---------- RECORDED INFORMATION ----------
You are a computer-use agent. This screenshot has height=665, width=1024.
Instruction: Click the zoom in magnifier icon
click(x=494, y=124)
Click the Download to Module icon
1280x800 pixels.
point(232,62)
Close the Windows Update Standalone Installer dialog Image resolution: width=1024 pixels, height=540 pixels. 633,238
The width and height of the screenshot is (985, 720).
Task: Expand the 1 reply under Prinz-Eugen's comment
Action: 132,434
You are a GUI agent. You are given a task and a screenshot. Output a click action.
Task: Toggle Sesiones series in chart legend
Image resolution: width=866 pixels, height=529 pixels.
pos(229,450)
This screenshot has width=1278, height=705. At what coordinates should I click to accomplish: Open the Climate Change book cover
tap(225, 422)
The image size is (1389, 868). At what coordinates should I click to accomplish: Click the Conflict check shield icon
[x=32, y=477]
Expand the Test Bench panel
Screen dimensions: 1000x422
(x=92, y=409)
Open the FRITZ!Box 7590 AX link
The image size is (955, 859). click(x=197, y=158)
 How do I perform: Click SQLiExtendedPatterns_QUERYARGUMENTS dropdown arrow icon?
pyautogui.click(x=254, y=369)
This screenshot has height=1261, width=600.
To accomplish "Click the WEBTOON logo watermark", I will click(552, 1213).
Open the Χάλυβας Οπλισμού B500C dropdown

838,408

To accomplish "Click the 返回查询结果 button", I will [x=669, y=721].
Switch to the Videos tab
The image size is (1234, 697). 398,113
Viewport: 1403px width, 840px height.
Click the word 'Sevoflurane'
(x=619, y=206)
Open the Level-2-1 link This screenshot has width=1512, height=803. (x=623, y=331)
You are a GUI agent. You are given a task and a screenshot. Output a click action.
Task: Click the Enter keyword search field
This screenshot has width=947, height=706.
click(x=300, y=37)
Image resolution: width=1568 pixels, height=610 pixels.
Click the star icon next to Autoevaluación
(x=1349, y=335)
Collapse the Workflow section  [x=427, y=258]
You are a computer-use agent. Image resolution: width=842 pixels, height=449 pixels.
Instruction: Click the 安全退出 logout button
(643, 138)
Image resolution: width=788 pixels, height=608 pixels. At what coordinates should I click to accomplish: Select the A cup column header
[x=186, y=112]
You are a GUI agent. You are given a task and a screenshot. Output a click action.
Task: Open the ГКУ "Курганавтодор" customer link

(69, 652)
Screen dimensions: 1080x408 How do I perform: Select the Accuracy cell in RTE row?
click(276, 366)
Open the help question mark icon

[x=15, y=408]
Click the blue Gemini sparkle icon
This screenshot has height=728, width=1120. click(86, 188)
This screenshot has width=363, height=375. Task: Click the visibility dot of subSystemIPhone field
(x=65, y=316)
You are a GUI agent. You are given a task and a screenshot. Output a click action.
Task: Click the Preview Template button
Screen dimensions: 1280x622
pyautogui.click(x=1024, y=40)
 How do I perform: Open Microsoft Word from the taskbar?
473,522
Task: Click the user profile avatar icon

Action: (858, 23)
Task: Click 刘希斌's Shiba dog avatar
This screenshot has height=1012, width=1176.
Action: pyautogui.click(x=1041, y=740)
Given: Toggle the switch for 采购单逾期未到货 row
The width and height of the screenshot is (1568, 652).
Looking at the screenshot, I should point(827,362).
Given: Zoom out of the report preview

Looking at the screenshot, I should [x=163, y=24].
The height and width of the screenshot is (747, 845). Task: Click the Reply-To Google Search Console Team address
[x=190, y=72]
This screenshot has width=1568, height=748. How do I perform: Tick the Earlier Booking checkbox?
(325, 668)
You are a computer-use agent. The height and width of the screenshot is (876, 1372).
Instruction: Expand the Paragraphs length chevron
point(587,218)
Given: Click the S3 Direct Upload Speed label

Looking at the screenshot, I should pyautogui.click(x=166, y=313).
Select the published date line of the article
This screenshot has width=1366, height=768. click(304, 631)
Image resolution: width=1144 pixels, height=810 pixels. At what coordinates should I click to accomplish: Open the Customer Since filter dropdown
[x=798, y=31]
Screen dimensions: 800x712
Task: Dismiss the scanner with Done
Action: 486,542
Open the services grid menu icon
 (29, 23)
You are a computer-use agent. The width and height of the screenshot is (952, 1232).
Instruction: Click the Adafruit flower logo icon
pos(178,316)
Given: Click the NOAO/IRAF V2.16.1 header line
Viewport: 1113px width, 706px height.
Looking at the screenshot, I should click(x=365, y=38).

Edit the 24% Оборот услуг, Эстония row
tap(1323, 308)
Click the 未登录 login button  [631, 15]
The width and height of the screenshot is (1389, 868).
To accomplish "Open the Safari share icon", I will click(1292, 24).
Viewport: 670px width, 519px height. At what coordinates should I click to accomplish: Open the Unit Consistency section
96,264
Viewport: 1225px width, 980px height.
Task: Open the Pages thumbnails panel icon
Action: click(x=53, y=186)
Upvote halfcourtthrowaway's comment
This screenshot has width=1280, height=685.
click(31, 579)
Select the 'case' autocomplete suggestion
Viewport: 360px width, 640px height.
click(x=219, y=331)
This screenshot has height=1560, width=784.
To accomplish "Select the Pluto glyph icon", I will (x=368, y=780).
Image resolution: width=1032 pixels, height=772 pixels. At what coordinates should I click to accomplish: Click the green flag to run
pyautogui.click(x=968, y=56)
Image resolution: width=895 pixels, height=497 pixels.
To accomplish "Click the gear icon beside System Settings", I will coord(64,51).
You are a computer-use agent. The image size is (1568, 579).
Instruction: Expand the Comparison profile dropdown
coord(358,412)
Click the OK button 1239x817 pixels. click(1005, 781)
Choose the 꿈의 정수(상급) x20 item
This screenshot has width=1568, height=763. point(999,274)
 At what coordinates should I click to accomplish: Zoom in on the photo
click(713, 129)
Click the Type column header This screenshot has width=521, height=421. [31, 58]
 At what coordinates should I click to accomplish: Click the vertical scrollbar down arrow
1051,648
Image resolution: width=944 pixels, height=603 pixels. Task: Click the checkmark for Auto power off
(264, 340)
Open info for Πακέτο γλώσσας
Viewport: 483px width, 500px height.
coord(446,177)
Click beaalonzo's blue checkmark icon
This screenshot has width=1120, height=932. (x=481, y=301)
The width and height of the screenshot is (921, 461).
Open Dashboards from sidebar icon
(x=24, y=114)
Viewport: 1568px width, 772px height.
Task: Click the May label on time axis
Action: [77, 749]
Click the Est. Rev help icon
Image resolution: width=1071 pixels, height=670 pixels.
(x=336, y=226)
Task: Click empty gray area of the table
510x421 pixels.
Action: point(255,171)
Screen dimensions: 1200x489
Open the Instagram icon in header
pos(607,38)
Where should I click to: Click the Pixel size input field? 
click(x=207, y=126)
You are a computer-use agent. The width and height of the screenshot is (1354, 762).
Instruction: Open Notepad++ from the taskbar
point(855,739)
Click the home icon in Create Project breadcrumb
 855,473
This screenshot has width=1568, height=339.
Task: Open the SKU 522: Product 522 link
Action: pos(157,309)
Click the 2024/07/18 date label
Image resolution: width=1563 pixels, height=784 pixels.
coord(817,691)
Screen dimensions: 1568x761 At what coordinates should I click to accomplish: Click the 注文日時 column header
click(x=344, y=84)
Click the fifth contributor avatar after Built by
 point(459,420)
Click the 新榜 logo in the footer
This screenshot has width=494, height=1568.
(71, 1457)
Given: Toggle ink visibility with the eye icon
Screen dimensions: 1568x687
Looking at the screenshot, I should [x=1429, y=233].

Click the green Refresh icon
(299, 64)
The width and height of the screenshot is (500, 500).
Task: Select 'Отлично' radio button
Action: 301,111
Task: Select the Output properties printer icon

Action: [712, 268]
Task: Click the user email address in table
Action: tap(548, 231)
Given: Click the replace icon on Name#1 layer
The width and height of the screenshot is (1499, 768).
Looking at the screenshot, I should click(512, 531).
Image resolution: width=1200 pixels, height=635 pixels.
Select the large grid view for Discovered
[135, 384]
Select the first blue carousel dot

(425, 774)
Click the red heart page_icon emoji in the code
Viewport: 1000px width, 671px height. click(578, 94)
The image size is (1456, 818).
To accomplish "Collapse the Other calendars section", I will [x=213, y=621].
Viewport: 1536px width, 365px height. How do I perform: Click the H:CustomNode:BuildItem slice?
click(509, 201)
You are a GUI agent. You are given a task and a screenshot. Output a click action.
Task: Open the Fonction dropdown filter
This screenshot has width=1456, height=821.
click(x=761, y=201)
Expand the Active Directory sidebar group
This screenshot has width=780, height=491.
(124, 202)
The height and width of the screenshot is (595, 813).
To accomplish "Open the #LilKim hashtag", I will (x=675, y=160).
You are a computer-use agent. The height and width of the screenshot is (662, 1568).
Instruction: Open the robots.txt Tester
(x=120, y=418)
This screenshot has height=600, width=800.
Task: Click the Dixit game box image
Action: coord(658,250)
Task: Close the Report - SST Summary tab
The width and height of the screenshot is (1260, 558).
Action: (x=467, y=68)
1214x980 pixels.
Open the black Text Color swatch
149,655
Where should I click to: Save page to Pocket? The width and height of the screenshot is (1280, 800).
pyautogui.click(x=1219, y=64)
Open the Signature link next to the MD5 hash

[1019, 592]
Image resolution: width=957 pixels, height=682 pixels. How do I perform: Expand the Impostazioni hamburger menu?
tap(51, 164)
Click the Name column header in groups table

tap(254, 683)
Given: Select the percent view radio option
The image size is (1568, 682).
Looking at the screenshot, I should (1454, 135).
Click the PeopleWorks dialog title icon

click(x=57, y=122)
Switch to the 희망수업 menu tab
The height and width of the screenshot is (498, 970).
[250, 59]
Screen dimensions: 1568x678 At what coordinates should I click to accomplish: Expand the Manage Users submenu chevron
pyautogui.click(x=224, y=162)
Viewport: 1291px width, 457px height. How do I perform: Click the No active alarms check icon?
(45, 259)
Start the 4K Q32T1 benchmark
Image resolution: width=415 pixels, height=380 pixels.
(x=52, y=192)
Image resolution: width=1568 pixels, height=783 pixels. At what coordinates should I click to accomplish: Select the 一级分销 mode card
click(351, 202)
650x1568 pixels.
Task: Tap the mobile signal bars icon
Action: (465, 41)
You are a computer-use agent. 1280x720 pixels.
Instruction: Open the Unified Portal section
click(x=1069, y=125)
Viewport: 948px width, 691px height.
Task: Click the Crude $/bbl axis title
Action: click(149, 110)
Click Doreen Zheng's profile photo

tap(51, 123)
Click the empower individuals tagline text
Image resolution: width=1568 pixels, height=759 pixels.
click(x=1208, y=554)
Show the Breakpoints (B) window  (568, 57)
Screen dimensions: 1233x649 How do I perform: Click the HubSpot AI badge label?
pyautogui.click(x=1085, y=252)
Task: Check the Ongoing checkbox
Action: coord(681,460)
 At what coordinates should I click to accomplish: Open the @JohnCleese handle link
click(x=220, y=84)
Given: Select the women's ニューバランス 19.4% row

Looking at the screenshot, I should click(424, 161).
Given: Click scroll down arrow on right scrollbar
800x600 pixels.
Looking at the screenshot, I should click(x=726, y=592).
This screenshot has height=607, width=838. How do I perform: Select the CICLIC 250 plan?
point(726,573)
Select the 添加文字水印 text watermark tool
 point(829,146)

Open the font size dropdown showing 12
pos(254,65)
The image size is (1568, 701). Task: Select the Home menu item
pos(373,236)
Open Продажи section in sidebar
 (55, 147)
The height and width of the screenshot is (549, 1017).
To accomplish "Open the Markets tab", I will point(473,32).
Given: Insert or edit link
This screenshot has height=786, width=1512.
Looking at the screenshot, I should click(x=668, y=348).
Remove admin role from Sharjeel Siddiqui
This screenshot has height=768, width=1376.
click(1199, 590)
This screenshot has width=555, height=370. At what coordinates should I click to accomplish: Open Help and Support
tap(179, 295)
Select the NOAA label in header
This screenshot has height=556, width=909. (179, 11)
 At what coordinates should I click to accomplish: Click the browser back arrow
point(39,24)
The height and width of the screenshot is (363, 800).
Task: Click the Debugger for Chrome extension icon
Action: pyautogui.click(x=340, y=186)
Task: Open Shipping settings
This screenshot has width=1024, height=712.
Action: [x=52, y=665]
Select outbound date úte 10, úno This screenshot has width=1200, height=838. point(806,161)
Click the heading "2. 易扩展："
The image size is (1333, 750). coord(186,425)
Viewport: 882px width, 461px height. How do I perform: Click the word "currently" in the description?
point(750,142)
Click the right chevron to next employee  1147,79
----------
WORK INSTRUCTION - Please give back only the lines between the first line of the entries and the line with "Open the Level-2-1", both ends included, word for word.

TASK SOLUTION -
You are a computer-use agent. This screenshot has height=665, width=1024.
Instruction: Click the zoom in magnifier icon
click(x=494, y=124)
Click the Download to Module icon
1280x800 pixels.
point(232,62)
Close the Windows Update Standalone Installer dialog Image resolution: width=1024 pixels, height=540 pixels. 633,238
The width and height of the screenshot is (985, 720).
Task: Expand the 1 reply under Prinz-Eugen's comment
Action: 132,434
You are a GUI agent. You are given a task and a screenshot. Output a click action.
Task: Toggle Sesiones series in chart legend
Image resolution: width=866 pixels, height=529 pixels.
pos(229,450)
This screenshot has width=1278, height=705. At what coordinates should I click to accomplish: Open the Climate Change book cover
tap(225, 422)
The image size is (1389, 868). At what coordinates should I click to accomplish: Click the Conflict check shield icon
[x=32, y=477]
Expand the Test Bench panel
Screen dimensions: 1000x422
(x=92, y=409)
Open the FRITZ!Box 7590 AX link
The image size is (955, 859). click(x=197, y=158)
 How do I perform: Click SQLiExtendedPatterns_QUERYARGUMENTS dropdown arrow icon?
pyautogui.click(x=254, y=369)
This screenshot has height=1261, width=600.
To accomplish "Click the WEBTOON logo watermark", I will click(552, 1213).
Open the Χάλυβας Οπλισμού B500C dropdown

838,408

To accomplish "Click the 返回查询结果 button", I will [x=669, y=721].
Switch to the Videos tab
The image size is (1234, 697). 398,113
Viewport: 1403px width, 840px height.
Click the word 'Sevoflurane'
(x=619, y=206)
Open the Level-2-1 link This screenshot has width=1512, height=803. (x=623, y=331)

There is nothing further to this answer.